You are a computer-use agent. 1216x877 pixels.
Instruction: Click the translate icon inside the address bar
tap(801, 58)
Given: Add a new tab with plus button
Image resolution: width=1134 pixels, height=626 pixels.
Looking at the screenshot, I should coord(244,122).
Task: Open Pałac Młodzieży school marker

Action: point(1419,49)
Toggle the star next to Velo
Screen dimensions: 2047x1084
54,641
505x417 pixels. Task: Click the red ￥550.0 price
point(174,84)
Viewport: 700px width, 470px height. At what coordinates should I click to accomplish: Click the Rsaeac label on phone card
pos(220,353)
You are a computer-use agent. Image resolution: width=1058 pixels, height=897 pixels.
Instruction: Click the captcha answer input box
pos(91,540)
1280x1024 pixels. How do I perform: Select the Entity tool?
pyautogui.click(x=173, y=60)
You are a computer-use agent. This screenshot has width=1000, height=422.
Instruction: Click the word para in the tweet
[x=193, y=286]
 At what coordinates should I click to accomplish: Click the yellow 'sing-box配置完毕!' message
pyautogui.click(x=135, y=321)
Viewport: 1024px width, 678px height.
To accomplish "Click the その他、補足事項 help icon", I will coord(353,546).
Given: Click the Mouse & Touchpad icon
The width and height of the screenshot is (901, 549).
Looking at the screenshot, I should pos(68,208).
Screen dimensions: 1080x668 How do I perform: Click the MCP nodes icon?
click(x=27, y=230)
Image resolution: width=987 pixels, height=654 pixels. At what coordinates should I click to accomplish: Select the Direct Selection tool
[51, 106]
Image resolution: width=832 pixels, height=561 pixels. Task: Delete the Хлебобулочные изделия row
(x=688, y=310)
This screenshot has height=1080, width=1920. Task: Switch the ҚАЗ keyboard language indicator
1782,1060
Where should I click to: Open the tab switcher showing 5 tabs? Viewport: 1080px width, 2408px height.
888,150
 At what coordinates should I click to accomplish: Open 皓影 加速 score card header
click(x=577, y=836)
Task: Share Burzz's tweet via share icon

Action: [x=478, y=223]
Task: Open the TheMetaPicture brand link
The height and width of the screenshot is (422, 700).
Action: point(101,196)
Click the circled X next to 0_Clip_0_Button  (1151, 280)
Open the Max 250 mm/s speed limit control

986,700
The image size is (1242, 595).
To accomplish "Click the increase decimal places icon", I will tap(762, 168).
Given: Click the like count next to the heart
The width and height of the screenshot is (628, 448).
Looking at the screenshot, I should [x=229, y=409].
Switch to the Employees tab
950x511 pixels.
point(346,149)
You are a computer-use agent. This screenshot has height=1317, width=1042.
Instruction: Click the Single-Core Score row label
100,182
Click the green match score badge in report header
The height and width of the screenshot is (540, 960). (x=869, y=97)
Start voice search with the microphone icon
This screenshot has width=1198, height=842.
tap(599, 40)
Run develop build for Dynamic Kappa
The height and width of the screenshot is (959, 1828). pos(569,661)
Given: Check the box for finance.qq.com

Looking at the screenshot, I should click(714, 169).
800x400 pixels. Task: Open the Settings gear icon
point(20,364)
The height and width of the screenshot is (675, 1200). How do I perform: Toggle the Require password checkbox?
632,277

■ ■ ■ ■ ■

> _Task brief_: Every record in the listing above is to be copied exactly.

> _Exercise response_:
You are a computer-use agent. 1216x877 pixels.
Instruction: Click the translate icon inside the address bar
tap(801, 58)
Given: Add a new tab with plus button
Image resolution: width=1134 pixels, height=626 pixels.
Looking at the screenshot, I should coord(244,122).
Task: Open Pałac Młodzieży school marker

Action: point(1419,49)
Toggle the star next to Velo
Screen dimensions: 2047x1084
54,641
505x417 pixels. Task: Click the red ￥550.0 price
point(174,84)
Viewport: 700px width, 470px height. At what coordinates should I click to accomplish: Click the Rsaeac label on phone card
pos(220,353)
You are a computer-use agent. Image resolution: width=1058 pixels, height=897 pixels.
Instruction: Click the captcha answer input box
pos(91,540)
1280x1024 pixels. How do I perform: Select the Entity tool?
pyautogui.click(x=173, y=60)
You are a computer-use agent. This screenshot has width=1000, height=422.
Instruction: Click the word para in the tweet
[x=193, y=286]
 At what coordinates should I click to accomplish: Click the yellow 'sing-box配置完毕!' message
pyautogui.click(x=135, y=321)
Viewport: 1024px width, 678px height.
To accomplish "Click the その他、補足事項 help icon", I will coord(353,546).
Given: Click the Mouse & Touchpad icon
The width and height of the screenshot is (901, 549).
Looking at the screenshot, I should pos(68,208).
Screen dimensions: 1080x668 How do I perform: Click the MCP nodes icon?
click(x=27, y=230)
Image resolution: width=987 pixels, height=654 pixels. At what coordinates should I click to accomplish: Select the Direct Selection tool
[51, 106]
Image resolution: width=832 pixels, height=561 pixels. Task: Delete the Хлебобулочные изделия row
(x=688, y=310)
This screenshot has height=1080, width=1920. Task: Switch the ҚАЗ keyboard language indicator
1782,1060
Where should I click to: Open the tab switcher showing 5 tabs? Viewport: 1080px width, 2408px height.
888,150
 At what coordinates should I click to accomplish: Open 皓影 加速 score card header
click(x=577, y=836)
Task: Share Burzz's tweet via share icon

Action: [x=478, y=223]
Task: Open the TheMetaPicture brand link
The height and width of the screenshot is (422, 700).
Action: point(101,196)
Click the circled X next to 0_Clip_0_Button  (1151, 280)
Open the Max 250 mm/s speed limit control

986,700
The image size is (1242, 595).
To accomplish "Click the increase decimal places icon", I will tap(762, 168).
Given: Click the like count next to the heart
The width and height of the screenshot is (628, 448).
Looking at the screenshot, I should [x=229, y=409].
Switch to the Employees tab
950x511 pixels.
point(346,149)
You are a computer-use agent. This screenshot has height=1317, width=1042.
Instruction: Click the Single-Core Score row label
100,182
Click the green match score badge in report header
The height and width of the screenshot is (540, 960). (x=869, y=97)
Start voice search with the microphone icon
This screenshot has width=1198, height=842.
tap(599, 40)
Run develop build for Dynamic Kappa
The height and width of the screenshot is (959, 1828). pos(569,661)
Given: Check the box for finance.qq.com

Looking at the screenshot, I should click(714, 169).
800x400 pixels. Task: Open the Settings gear icon
point(20,364)
The height and width of the screenshot is (675, 1200). How do I perform: Toggle the Require password checkbox?
632,277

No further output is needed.